I am fortunate in that first, because of fortuitous timing, I have plenty of unused space to reconfigure my city, and second, the amount of population compensated is comparable to my loss.
My real loss is in my confidence that the game is worth studying, understanding, and devising and implementing strategies based on that understanding. I enjoy Elvenar primarily as a puzzle involving trade offs between in game real estate, the passage of time outside the game, and my available play time. The more uncertainty about the future values of these trade offs, the less worthwhile it is to devise and implement strategies.
It is as if I were trying to solve a series of legacy chess problems, where the solutions chosen for earlier problems affected the initial position of later problems. If, for example, the promotion of pawns to queens were nerfed as being too powerful, so that pawns could henceforth only promote to bishops, knights, or rooks, it would be a much less satisfying puzzle to solve.
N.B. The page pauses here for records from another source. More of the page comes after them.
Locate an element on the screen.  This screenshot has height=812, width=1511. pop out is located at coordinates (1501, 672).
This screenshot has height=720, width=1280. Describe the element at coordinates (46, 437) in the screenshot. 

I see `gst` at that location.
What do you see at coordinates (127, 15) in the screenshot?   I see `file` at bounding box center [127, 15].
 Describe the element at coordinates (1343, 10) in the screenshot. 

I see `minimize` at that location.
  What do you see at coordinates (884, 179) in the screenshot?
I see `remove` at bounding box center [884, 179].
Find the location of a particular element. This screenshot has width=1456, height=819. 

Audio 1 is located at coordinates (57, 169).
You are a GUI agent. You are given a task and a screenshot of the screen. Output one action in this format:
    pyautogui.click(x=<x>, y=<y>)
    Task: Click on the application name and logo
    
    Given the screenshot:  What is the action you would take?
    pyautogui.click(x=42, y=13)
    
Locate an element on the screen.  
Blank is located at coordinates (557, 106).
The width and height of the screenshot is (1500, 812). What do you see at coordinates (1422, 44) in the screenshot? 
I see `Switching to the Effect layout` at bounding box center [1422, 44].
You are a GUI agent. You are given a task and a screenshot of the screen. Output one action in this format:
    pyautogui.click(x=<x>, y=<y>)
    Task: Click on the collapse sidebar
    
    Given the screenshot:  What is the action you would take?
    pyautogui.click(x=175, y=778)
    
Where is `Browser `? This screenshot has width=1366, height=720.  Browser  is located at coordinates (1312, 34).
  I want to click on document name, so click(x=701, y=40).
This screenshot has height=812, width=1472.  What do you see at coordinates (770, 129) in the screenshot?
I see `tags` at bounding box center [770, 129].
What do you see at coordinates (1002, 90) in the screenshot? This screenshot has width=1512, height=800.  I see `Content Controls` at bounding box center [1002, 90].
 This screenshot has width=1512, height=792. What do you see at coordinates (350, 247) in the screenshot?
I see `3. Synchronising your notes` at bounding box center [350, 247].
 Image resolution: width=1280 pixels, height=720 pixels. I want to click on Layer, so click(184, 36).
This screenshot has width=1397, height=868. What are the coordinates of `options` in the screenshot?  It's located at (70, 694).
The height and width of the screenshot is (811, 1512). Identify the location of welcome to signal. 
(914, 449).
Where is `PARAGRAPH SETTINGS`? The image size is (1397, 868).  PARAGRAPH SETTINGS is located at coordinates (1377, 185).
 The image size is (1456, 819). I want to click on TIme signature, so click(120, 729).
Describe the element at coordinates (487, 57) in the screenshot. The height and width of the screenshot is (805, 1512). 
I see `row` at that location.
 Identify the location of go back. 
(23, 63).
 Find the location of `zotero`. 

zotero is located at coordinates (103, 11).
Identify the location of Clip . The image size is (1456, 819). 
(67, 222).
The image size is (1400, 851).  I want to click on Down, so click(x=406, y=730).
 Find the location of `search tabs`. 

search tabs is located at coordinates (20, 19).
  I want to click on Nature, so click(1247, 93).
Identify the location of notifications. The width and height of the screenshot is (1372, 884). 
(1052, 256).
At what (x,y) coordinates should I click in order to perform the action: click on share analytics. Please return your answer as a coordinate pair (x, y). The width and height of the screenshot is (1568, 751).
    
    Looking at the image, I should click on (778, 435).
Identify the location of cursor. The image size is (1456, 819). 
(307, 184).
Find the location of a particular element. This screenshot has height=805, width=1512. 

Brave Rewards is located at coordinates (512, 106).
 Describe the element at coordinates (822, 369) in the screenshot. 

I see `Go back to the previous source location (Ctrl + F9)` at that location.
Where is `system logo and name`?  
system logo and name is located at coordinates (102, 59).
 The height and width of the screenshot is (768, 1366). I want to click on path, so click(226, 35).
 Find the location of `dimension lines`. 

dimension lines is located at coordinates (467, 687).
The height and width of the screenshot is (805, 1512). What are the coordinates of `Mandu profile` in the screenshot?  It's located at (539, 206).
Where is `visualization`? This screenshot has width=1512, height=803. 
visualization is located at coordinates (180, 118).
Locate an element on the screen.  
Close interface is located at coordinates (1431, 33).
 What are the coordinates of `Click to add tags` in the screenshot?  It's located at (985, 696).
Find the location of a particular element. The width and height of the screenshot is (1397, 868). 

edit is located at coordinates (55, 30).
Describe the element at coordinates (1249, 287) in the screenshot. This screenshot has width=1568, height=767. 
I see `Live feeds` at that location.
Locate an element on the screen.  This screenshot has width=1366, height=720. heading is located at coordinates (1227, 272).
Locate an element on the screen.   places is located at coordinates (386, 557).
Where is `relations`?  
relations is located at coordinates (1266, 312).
If some solutions are "too good," and therefore subject to nerfing, then in a sort of Goldilocks Paradox, the optimal solution is suboptimal because it risks being nerfed, and the truly optimal choices are likely to be mediocre ones with no risk of being nerfed.
So the competition becomes who can be ahead of the middle of the pack, but not too far ahead, and the real strategy becomes determining how far ahead is too far ahead, and staying just shy of that.
Or as the Japanese say, "The nail that sticks out gets hammered down."